- _Selected excerpt_:
Closed wsuplantpathology closed 6 years ago
@wsuplantpathology the degree of heterozygosity can be quite different form region to region in a genome.
"The primary contig regions without any associated haplotigs": such primary config can be from (1) highly homozygous regions. The assembler was not able to find two distinct haplotypes so both haplotypes are represented by one primary config. Or, from (2), highly heterozygous region, the two haplotypes are very distinct and the assembler similar process them separately.
If you have a right mapping process (from PBI reads to the contigs or Illumina reads to the contigs.), you might be able to make conclusion which about scenario happens. There are a couple other simple techniques with whole genome alignments. Please ping PacBio's experts on this more.
Apologies for chipping in and slight cross posting. @wsuplantpathology we looked at this point a bit more in detail in our rust fungus and have some pretty simple approaches using mapping coverage described in our github repo and our preprint. get in touch if you want some more background on it.
Overall, we follow @cschin advice looking at coverage and whole genome alignments to figure unphased regions of the genome.
@BenjaminSchwessinger 👍
Thanks so much for your comments @cschin, and your @BenjaminSchwessinger excellent work on stripe rust fungus. I'll get in touch with you since we are also working on Puccinia striiformis genomes and got some interesting findings.
Best, Chongjing Xia
Hi @pb-jchin :+1:
Thanks for this nice assembler. I have a question on output primary contig and haplotigs. My fungus is highly heterogyzous, ~10 SNPs/kb. Here is some general summary of my assembly, 156 primary contigs (83Mb), and 475 haplotigs (73Mb).
From my results I see each primary contig has several haplotigs, with some primary contig regions do not have any associated haplotigs. From my reading my understanding is, the associated haplotigs are phased regions of primary contig, right?
2) The primary contig regions without any associated haplotigs are highly homozygous regions, and only heterozygous regions are present in the haplotigs , right?
3) If I map Illumina reads of same sample to primary contigs, I wonder could I tell a region is phased or unphased in primary contig through mapping coverage? My thinking is not, because the mapping coverage for phased region and unphased region should be same, right?
Thanks so much in advance.
Best, Chongjing

- _Stored data_:
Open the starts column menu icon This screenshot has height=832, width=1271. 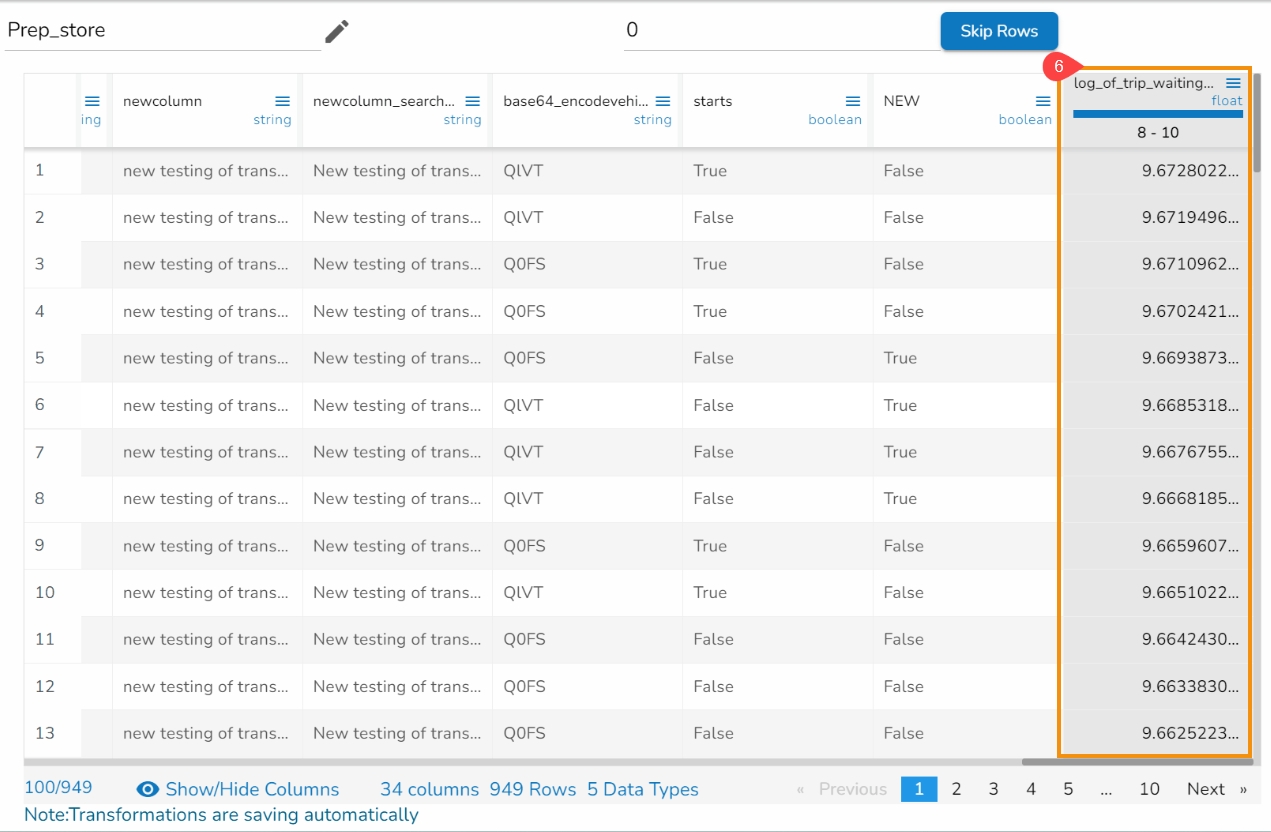(852, 101)
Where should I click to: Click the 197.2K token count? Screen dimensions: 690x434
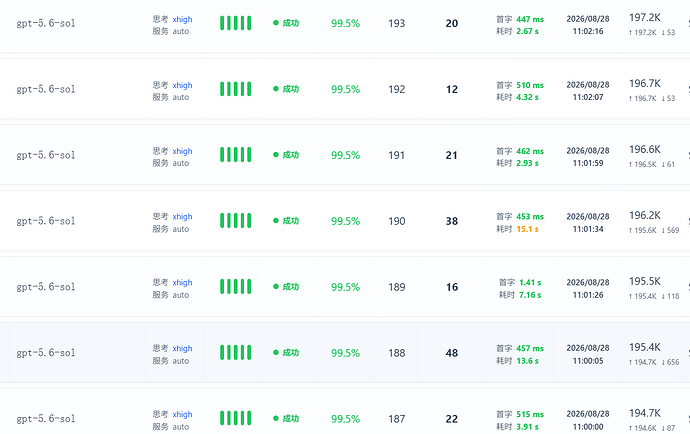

- _Work item A_:
In the thread on primary contigs and haplotigs above, duplicate the passage from "From my results" up to and including "be same, right?".
- _Work item B_:
List each distinct username that appears after an @ sign in the thread on primary contigs and haplotigs above.

- _Answer section A_:
From my results I see each primary contig has several haplotigs, with some primary contig regions do not have any associated haplotigs. From my reading my understanding is, the associated haplotigs are phased regions of primary contig, right?
2) The primary contig regions without any associated haplotigs are highly homozygous regions, and only heterozygous regions are present in the haplotigs , right?
3) If I map Illumina reads of same sample to primary contigs, I wonder could I tell a region is phased or unphased in primary contig through mapping coverage? My thinking is not, because the mapping coverage for phased region and unphased region should be same, right?

- _Answer section B_:
@wsuplantpathology
@cschin
@BenjaminSchwessinger
@pb-jchin